**RECORDS PROVIDED**.
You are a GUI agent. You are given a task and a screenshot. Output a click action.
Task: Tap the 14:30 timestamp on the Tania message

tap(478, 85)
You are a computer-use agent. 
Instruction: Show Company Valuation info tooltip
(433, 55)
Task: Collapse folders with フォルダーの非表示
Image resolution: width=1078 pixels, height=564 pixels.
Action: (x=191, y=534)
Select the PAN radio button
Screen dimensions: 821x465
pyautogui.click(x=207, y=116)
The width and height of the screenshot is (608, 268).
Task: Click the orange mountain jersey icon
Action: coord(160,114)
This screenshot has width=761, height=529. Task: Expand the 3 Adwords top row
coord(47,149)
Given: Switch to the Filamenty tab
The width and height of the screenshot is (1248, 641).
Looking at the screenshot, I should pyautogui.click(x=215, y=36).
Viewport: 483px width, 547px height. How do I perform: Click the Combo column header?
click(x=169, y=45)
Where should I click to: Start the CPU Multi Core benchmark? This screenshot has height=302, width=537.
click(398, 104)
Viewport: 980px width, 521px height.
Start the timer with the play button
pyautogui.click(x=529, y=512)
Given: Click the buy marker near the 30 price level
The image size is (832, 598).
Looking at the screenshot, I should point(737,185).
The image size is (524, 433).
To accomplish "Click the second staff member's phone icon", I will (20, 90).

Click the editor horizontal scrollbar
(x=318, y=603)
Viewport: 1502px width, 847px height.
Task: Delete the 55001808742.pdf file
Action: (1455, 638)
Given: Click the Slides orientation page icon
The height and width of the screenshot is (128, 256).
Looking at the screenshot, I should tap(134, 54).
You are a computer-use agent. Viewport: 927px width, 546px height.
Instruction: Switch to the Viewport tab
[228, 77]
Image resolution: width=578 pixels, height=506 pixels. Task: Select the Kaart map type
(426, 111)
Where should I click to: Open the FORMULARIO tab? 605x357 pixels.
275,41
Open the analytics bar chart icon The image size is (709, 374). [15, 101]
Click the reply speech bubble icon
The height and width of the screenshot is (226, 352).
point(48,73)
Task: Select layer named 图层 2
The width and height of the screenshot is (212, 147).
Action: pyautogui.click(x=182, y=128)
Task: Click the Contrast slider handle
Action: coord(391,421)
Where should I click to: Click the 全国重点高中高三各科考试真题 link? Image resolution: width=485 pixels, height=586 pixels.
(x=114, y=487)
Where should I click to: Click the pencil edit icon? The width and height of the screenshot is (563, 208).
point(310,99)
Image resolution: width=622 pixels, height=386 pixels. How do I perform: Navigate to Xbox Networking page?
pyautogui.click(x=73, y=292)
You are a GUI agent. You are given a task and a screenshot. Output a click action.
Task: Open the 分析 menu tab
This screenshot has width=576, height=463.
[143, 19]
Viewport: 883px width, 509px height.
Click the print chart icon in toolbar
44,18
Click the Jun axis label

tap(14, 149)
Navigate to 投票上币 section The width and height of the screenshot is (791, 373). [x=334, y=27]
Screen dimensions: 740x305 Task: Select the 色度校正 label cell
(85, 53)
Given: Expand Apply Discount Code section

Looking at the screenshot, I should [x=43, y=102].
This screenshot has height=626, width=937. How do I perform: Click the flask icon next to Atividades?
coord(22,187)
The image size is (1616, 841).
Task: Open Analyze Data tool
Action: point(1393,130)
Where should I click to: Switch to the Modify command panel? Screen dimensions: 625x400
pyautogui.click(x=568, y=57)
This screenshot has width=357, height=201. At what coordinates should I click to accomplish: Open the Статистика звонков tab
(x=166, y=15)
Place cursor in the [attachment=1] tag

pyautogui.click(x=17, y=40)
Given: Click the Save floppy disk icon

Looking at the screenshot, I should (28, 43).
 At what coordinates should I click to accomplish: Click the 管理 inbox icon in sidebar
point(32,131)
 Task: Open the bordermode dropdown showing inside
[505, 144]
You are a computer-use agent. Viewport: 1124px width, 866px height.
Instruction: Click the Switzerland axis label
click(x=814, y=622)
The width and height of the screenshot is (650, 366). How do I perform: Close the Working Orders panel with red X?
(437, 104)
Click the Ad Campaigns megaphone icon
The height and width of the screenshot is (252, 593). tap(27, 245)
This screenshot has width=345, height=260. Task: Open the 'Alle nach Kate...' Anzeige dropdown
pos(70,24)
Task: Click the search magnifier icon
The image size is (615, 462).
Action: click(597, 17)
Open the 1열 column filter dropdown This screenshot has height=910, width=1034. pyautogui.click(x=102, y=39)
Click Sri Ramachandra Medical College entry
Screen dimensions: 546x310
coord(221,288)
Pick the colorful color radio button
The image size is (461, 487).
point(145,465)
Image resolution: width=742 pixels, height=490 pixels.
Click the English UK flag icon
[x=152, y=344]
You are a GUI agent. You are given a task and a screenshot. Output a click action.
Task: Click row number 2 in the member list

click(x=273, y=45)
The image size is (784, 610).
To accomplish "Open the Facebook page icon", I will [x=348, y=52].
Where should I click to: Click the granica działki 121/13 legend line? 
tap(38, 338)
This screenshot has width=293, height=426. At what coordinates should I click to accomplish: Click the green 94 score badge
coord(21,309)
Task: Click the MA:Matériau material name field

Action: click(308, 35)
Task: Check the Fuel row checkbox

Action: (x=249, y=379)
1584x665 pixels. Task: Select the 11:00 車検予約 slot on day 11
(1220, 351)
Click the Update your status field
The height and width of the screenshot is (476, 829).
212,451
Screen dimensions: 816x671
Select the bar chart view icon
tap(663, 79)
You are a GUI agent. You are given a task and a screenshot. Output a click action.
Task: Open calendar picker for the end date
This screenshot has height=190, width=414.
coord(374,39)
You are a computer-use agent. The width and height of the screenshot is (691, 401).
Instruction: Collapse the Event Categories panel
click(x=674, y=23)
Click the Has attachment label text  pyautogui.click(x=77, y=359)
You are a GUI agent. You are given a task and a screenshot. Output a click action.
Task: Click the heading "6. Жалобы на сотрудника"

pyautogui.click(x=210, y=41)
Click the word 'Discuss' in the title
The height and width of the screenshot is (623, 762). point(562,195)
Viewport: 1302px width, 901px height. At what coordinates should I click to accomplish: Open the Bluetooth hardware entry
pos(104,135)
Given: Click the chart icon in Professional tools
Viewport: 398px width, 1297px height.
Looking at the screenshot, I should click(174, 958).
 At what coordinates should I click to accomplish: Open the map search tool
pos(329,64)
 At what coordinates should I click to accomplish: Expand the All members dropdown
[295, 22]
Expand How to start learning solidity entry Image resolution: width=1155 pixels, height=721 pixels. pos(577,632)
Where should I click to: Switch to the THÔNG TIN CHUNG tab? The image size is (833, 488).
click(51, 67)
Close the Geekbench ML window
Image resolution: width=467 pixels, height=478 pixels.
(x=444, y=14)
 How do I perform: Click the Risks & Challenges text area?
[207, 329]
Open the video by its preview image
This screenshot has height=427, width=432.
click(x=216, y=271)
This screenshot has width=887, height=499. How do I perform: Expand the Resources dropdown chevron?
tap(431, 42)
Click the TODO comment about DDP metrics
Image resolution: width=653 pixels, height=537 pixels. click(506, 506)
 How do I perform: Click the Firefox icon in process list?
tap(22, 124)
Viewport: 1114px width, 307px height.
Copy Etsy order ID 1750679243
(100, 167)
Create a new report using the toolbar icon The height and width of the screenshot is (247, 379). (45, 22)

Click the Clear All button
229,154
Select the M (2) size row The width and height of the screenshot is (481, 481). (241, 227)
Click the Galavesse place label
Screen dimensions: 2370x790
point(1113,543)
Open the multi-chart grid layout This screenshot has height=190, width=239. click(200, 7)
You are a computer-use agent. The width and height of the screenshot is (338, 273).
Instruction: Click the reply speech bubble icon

**WHAT IS NEEDED**. Please return all of the entries above, exactly and completely.

**WRITTEN RESPONSE**.
You are a GUI agent. You are given a task and a screenshot. Output a click action.
Task: Tap the 14:30 timestamp on the Tania message

tap(478, 85)
You are a computer-use agent. 
Instruction: Show Company Valuation info tooltip
(433, 55)
Task: Collapse folders with フォルダーの非表示
Image resolution: width=1078 pixels, height=564 pixels.
Action: (x=191, y=534)
Select the PAN radio button
Screen dimensions: 821x465
pyautogui.click(x=207, y=116)
The width and height of the screenshot is (608, 268).
Task: Click the orange mountain jersey icon
Action: coord(160,114)
This screenshot has width=761, height=529. Task: Expand the 3 Adwords top row
coord(47,149)
Given: Switch to the Filamenty tab
The width and height of the screenshot is (1248, 641).
Looking at the screenshot, I should pyautogui.click(x=215, y=36).
Viewport: 483px width, 547px height. How do I perform: Click the Combo column header?
click(x=169, y=45)
Where should I click to: Start the CPU Multi Core benchmark? This screenshot has height=302, width=537.
click(398, 104)
Viewport: 980px width, 521px height.
Start the timer with the play button
pyautogui.click(x=529, y=512)
Given: Click the buy marker near the 30 price level
The image size is (832, 598).
Looking at the screenshot, I should point(737,185).
The image size is (524, 433).
To accomplish "Click the second staff member's phone icon", I will (20, 90).

Click the editor horizontal scrollbar
(x=318, y=603)
Viewport: 1502px width, 847px height.
Task: Delete the 55001808742.pdf file
Action: (1455, 638)
Given: Click the Slides orientation page icon
The height and width of the screenshot is (128, 256).
Looking at the screenshot, I should tap(134, 54).
You are a computer-use agent. Viewport: 927px width, 546px height.
Instruction: Switch to the Viewport tab
[228, 77]
Image resolution: width=578 pixels, height=506 pixels. Task: Select the Kaart map type
(426, 111)
Where should I click to: Open the FORMULARIO tab? 605x357 pixels.
275,41
Open the analytics bar chart icon The image size is (709, 374). [15, 101]
Click the reply speech bubble icon
The height and width of the screenshot is (226, 352).
point(48,73)
Task: Select layer named 图层 2
The width and height of the screenshot is (212, 147).
Action: pyautogui.click(x=182, y=128)
Task: Click the Contrast slider handle
Action: coord(391,421)
Where should I click to: Click the 全国重点高中高三各科考试真题 link? Image resolution: width=485 pixels, height=586 pixels.
(x=114, y=487)
Where should I click to: Click the pencil edit icon? The width and height of the screenshot is (563, 208).
point(310,99)
Image resolution: width=622 pixels, height=386 pixels. How do I perform: Navigate to Xbox Networking page?
pyautogui.click(x=73, y=292)
You are a GUI agent. You are given a task and a screenshot. Output a click action.
Task: Open the 分析 menu tab
This screenshot has width=576, height=463.
[143, 19]
Viewport: 883px width, 509px height.
Click the print chart icon in toolbar
44,18
Click the Jun axis label

tap(14, 149)
Navigate to 投票上币 section The width and height of the screenshot is (791, 373). [x=334, y=27]
Screen dimensions: 740x305 Task: Select the 色度校正 label cell
(85, 53)
Given: Expand Apply Discount Code section

Looking at the screenshot, I should [x=43, y=102].
This screenshot has height=626, width=937. How do I perform: Click the flask icon next to Atividades?
coord(22,187)
The image size is (1616, 841).
Task: Open Analyze Data tool
Action: point(1393,130)
Where should I click to: Switch to the Modify command panel? Screen dimensions: 625x400
pyautogui.click(x=568, y=57)
This screenshot has width=357, height=201. At what coordinates should I click to accomplish: Open the Статистика звонков tab
(x=166, y=15)
Place cursor in the [attachment=1] tag

pyautogui.click(x=17, y=40)
Given: Click the Save floppy disk icon

Looking at the screenshot, I should (28, 43).
 At what coordinates should I click to accomplish: Click the 管理 inbox icon in sidebar
point(32,131)
 Task: Open the bordermode dropdown showing inside
[505, 144]
You are a computer-use agent. Viewport: 1124px width, 866px height.
Instruction: Click the Switzerland axis label
click(x=814, y=622)
The width and height of the screenshot is (650, 366). How do I perform: Close the Working Orders panel with red X?
(437, 104)
Click the Ad Campaigns megaphone icon
The height and width of the screenshot is (252, 593). tap(27, 245)
This screenshot has width=345, height=260. Task: Open the 'Alle nach Kate...' Anzeige dropdown
pos(70,24)
Task: Click the search magnifier icon
The image size is (615, 462).
Action: click(597, 17)
Open the 1열 column filter dropdown This screenshot has height=910, width=1034. pyautogui.click(x=102, y=39)
Click Sri Ramachandra Medical College entry
Screen dimensions: 546x310
coord(221,288)
Pick the colorful color radio button
The image size is (461, 487).
point(145,465)
Image resolution: width=742 pixels, height=490 pixels.
Click the English UK flag icon
[x=152, y=344]
You are a GUI agent. You are given a task and a screenshot. Output a click action.
Task: Click row number 2 in the member list

click(x=273, y=45)
The image size is (784, 610).
To accomplish "Open the Facebook page icon", I will [x=348, y=52].
Where should I click to: Click the granica działki 121/13 legend line? 
tap(38, 338)
This screenshot has width=293, height=426. At what coordinates should I click to accomplish: Click the green 94 score badge
coord(21,309)
Task: Click the MA:Matériau material name field

Action: click(308, 35)
Task: Check the Fuel row checkbox

Action: (x=249, y=379)
1584x665 pixels. Task: Select the 11:00 車検予約 slot on day 11
(1220, 351)
Click the Update your status field
The height and width of the screenshot is (476, 829).
212,451
Screen dimensions: 816x671
Select the bar chart view icon
tap(663, 79)
You are a GUI agent. You are given a task and a screenshot. Output a click action.
Task: Open calendar picker for the end date
This screenshot has height=190, width=414.
coord(374,39)
You are a computer-use agent. The width and height of the screenshot is (691, 401).
Instruction: Collapse the Event Categories panel
click(x=674, y=23)
Click the Has attachment label text  pyautogui.click(x=77, y=359)
You are a GUI agent. You are given a task and a screenshot. Output a click action.
Task: Click the heading "6. Жалобы на сотрудника"

pyautogui.click(x=210, y=41)
Click the word 'Discuss' in the title
The height and width of the screenshot is (623, 762). point(562,195)
Viewport: 1302px width, 901px height. At what coordinates should I click to accomplish: Open the Bluetooth hardware entry
pos(104,135)
Given: Click the chart icon in Professional tools
Viewport: 398px width, 1297px height.
Looking at the screenshot, I should click(174, 958).
 At what coordinates should I click to accomplish: Open the map search tool
pos(329,64)
 At what coordinates should I click to accomplish: Expand the All members dropdown
[295, 22]
Expand How to start learning solidity entry Image resolution: width=1155 pixels, height=721 pixels. pos(577,632)
Where should I click to: Switch to the THÔNG TIN CHUNG tab? The image size is (833, 488).
click(51, 67)
Close the Geekbench ML window
Image resolution: width=467 pixels, height=478 pixels.
(x=444, y=14)
 How do I perform: Click the Risks & Challenges text area?
[207, 329]
Open the video by its preview image
This screenshot has height=427, width=432.
click(x=216, y=271)
This screenshot has width=887, height=499. How do I perform: Expand the Resources dropdown chevron?
tap(431, 42)
Click the TODO comment about DDP metrics
Image resolution: width=653 pixels, height=537 pixels. click(506, 506)
 How do I perform: Click the Firefox icon in process list?
tap(22, 124)
Viewport: 1114px width, 307px height.
Copy Etsy order ID 1750679243
(100, 167)
Create a new report using the toolbar icon The height and width of the screenshot is (247, 379). (45, 22)

Click the Clear All button
229,154
Select the M (2) size row The width and height of the screenshot is (481, 481). (241, 227)
Click the Galavesse place label
Screen dimensions: 2370x790
point(1113,543)
Open the multi-chart grid layout This screenshot has height=190, width=239. click(200, 7)
You are a computer-use agent. The width and height of the screenshot is (338, 273).
Instruction: Click the reply speech bubble icon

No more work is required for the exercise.